22:25:13.622 [info] Using BFC allocator.

22:25:13.622 [info] XLA backend will use up to 8589515161 bytes on device 0 for BFCAllocator.

22:25:13.950 [error] Could not create cudnn handle: CUDNN_STATUS_INTERNAL_ERROR

22:25:13.951 [error] Memory usage: 9446621184 bytes free, 10736893952 bytes total.
** (RuntimeError) DNN library initialization failed. Look at the errors above for more details.
    (exla 0.6.1) lib/exla/computation.ex:92: EXLA.Computation.unwrap!/1
    (exla 0.6.1) lib/exla/computation.ex:61: EXLA.Computation.compile/4
    (stdlib 5.0.2) timer.erl:270: :timer.tc/2
    (exla 0.6.1) lib/exla/defn.ex:430: anonymous fn/11 in EXLA.Defn.compile/8
    (exla 0.6.1) lib/exla/defn/locked_cache.ex:36: EXLA.Defn.LockedCache.run/2
    (stdlib 5.0.2) timer.erl:270: :timer.tc/2
    (exla 0.6.1) lib/exla/defn.ex:406: EXLA.Defn.compile/8
    iex:1: (file)

I did some research where it was pointed it might be a OOM error and i tried playing with the preallocate and memory_fraction options for the cuda EXLA client but alas nothing worked.
Also found some issues on tensorflow mentioning an option allow_growth but i don’t think that’s relevant.
Anyone went through something similar ?

1 Like

Sorry for the late reply.

[error] Could not create cudnn handle: CUDNN_STATUS_INTERNAL_ERROR

Do you have cuDNN installed? What CUDA and cuDNN versions od you use?

sorry, forgot to reply.

I have cuDNN 8.9.5 and CUDA 12.2 installed on WSL2 following NVIDIA’s guides

Just to close the loop on this, i misunderstood the nvidia instructions on installing cuDNN so that was the problem :sweat: Thanks everyone !

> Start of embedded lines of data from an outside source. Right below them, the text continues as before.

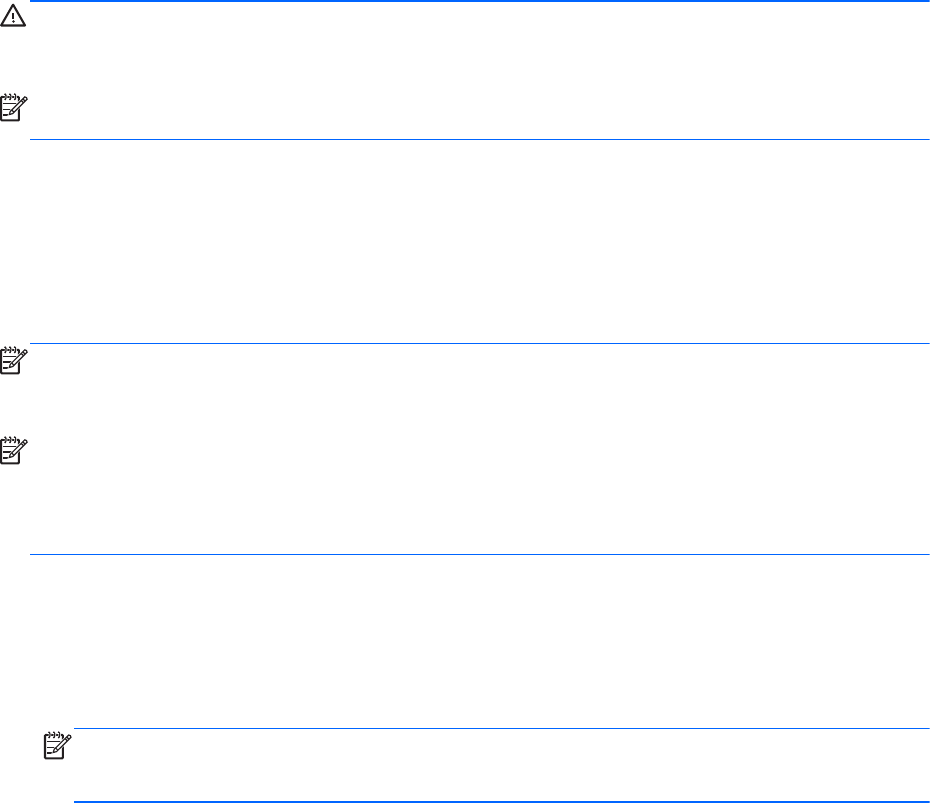This screenshot has width=930, height=803.
Task: Click the caution triangle warning icon
Action: pyautogui.click(x=13, y=20)
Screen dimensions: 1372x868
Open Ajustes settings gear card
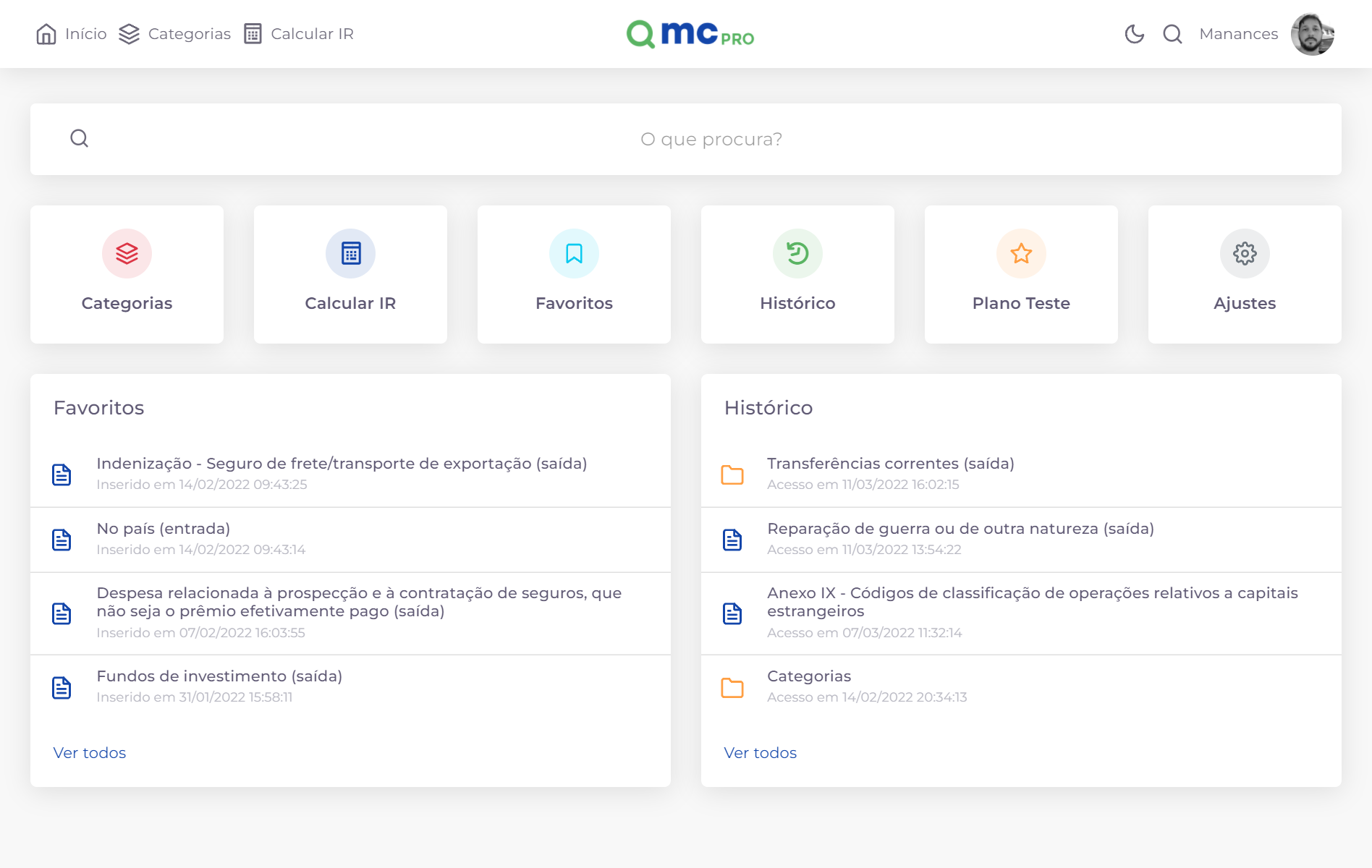pyautogui.click(x=1245, y=274)
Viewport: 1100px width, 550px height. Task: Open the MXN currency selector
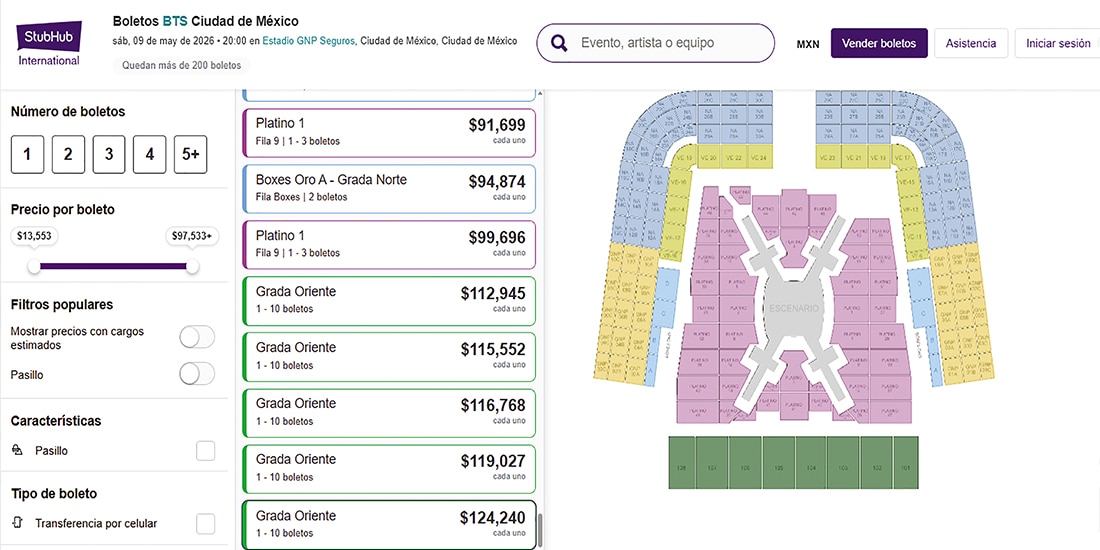(x=808, y=44)
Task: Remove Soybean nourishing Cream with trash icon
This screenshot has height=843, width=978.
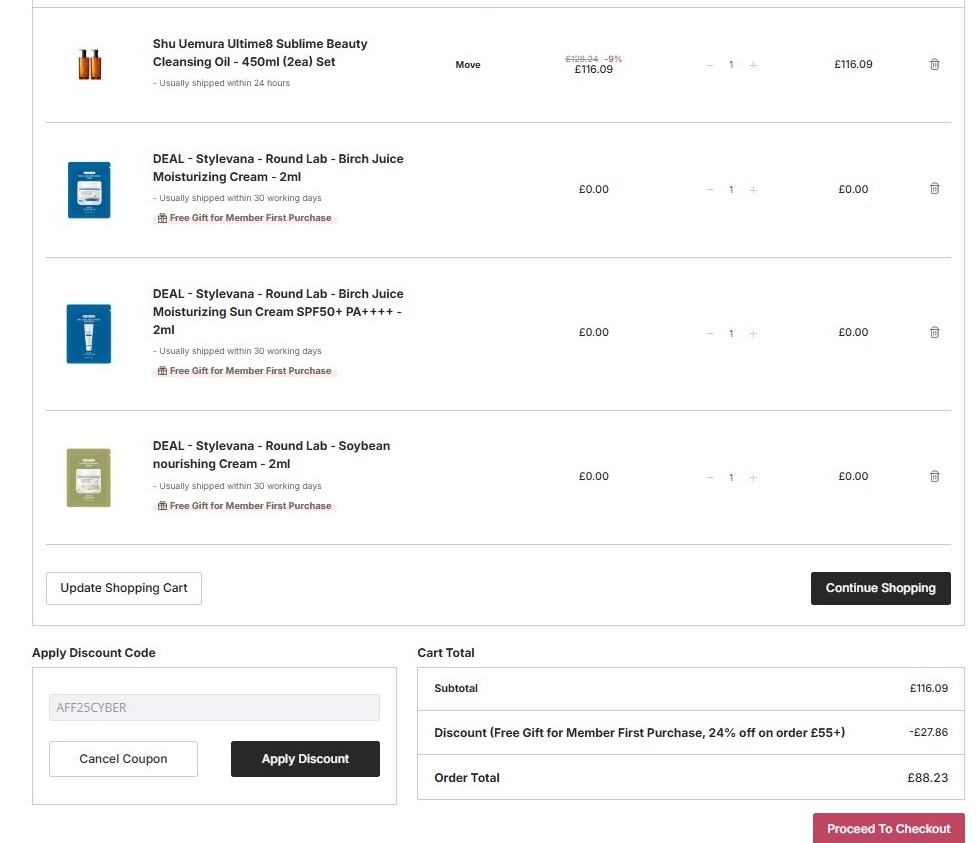Action: (934, 476)
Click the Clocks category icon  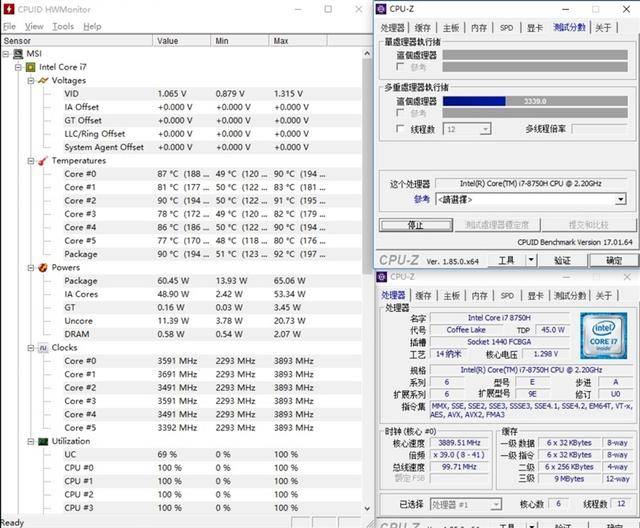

NVIDIA’s deb package only creates a local apt repo to install cuDNN from, so you still need to run apt-get install libcudnn8/, apt-get install libcudnn8-dev and apt-get install libcudnn8-samples

Ohh that makes sense, I couldn’t really work out what else it could be : )

FTR if someone runs into this, here are a couple checks for Ubuntu/Debian:

# Verify CUDA version
nvcc --version
# Verify cuDNN version, make sure it's installed and that the package matches CUDA version
apt-cache policy libcudnn8 | head -n 3
# Check drivers and CUDA support
nvidia-smi
1 Like